Alice and Bob are playing a game that involves numbers and strategy. In this game, they take turns with Alice starting first. They have a number n initialized on the chalkboard. Each turn, the current player must perform the following actions:

  1. Choose any positive number x such that x is less than n and n % x == 0, which means x has to be a divisor of n (n is divisible by x without any remainder).
  2. Then they must replace the number n on the chalkboard with n - x.

The game continues until a player can no longer make a move. That happens when n becomes 1, because there are no numbers less than 1 which divide 1, hence no legal move is possible. The player who cannot make a move loses the game.

The objective of this problem is to determine if Alice can win the game, given that both Alice and Bob play with optimal strategies. We return true if Alice can win and false if she cannot.

Intuition

To determine if Alice can win the game given the number n, we look for a pattern or strategy that can guarantee a win. Analyzing the outcomes of the first few even and odd values of n can give us some insight:

  1. If n is an odd number, then all divisors of n are also odd. Subtracting an odd number from an odd number always results in an even number. So if Alice starts with an odd number, Bob will always receive an even number.
  2. If n is an even number, Alice can always subtract 1 (which is a legal move because 1 is a divisor of all numbers), resulting in an odd number for Bob's turn.

Following these steps optimally, whenever Alice starts with an even number, she can always make a move that leaves an odd number to Bob. Since Bob then can only subtract odd divisors and return an even number back to Alice, this process repeats until Bob is eventually left with the number 1 and no legal moves, resulting in a loss for Bob.

Therefore, we can say that if n is even, Alice can win by following the strategy of always subtracting 1, ensuring Bob always gets an odd number. Conversely, if n is odd, Bob will be able to follow the same strategy against Alice when he gets his turn, and Alice will eventually lose. So the intuition behind the solution is that Alice wins if and only if she starts with an even number.

The solution is quite simple and elegant when we understand this pattern. The code checks whether the initial number n is even and returns true if it is and false otherwise, which can be achieved with a single line of code by checking n % 2 == 0.

Learn more about Math and Dynamic Programming patterns.

Solution Approach

The implementation of the solution for Alice and Bob's game is surprisingly straightforward and does not require complex algorithms or data structures because the problem boils down to an insight into number parity (whether a number is even or odd) rather than an exhaustive search or some dynamic programming approach.

The pattern observed during the Intuition step is that if Alice starts with an even number (n % 2 == 0), she will win the game following the optimal strategy of reducing the number by 1 each time her turn arrives. This move ensures that Bob always gets an odd number and cannot force Alice into a losing position.

The solution code uses this insight directly:

1class Solution:
2    def divisorGame(self, n: int) -> bool:
3        return n % 2 == 0

In this code:

  • The divisorGame method takes an integer n.
  • It returns the Boolean value True if n is even, indicating that Alice can win.
  • If n is odd, it returns False, indicating that Alice will lose if both players play optimally.

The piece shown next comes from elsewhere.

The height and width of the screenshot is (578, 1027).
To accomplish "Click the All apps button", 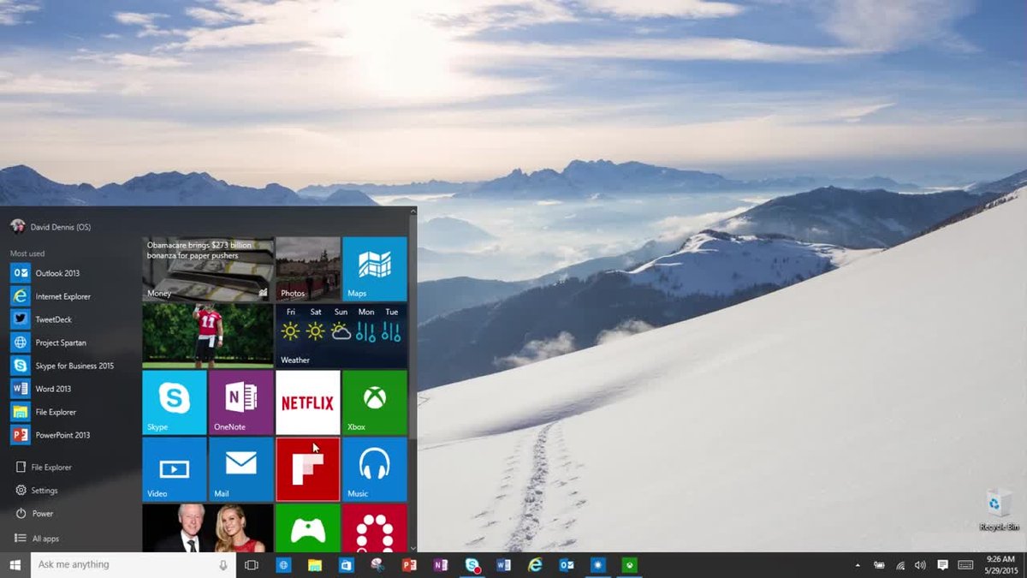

No additional data structures or algorithms are needed because the problem does not ask us to keep track of the game state or the sequence of moves, only to determine the winner based on the initial value of n.

By reducing the problem to a simple evaluation of whether the input number n is even or odd, we can implement a constant-time solution (O(1) time complexity) with constant space (O(1) space complexity), which is highly efficient.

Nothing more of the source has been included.